Grand Tetons from Jenny Lake

Celiac Disease and Neuropathy

From GI & Hep News: Celiac Disease Associated with 2.5-fold Risk of Neuropathy

Here’s an excerpt:

The use of Swedish population registries enabled first author Dr. Sujata P. Thawani of Columbia University, New York, and her colleagues to find that the risk of neuropathy was increased both before and after a diagnosis of celiac disease (CD).

We found an increased risk of neuropathy in patients with CD that persists after CD diagnosis. Although absolute risks for neuropathy are low, CD is a potentially treatable condition with a young age of onset. Our findings suggest that screening could be beneficial in patients with neuropathy,” they wrote (JAMA Neurol. 2015 May 11 [doi:10.1001/jamaneurol.2015.0475]).Neuropathy has a known association with CD, an immune-mediated disorder characterized by sensitivity to gluten with an incidence of about 1% in Western Europe…
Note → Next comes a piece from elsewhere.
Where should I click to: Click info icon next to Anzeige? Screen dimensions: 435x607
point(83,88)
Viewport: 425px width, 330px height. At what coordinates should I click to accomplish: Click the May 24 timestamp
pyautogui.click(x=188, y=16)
Dr. Thawani and her associates used Swedish pathology registers to identify individuals whose small intestine biopsies showed villous atrophy between 1969 and 2008 (Marsh stage 3, n = 28,232)…Each CD patient was matched with up to five age- and sex-matched controls (n = 139,473) from the Swedish Total Population Registry, all of whom were diagnosed in the same year and were from the same county as the matched CD patient. 

Although 41.7% of CD patients were diagnosed in childhood, the median age at diagnosis was 29 years…

Surveillance bias may account for some of the increased risk for neuropathy…Notably, though, patients with a prior neuropathy diagnosis also were more likely to be diagnosed with CD, showing a bidirectional relationship.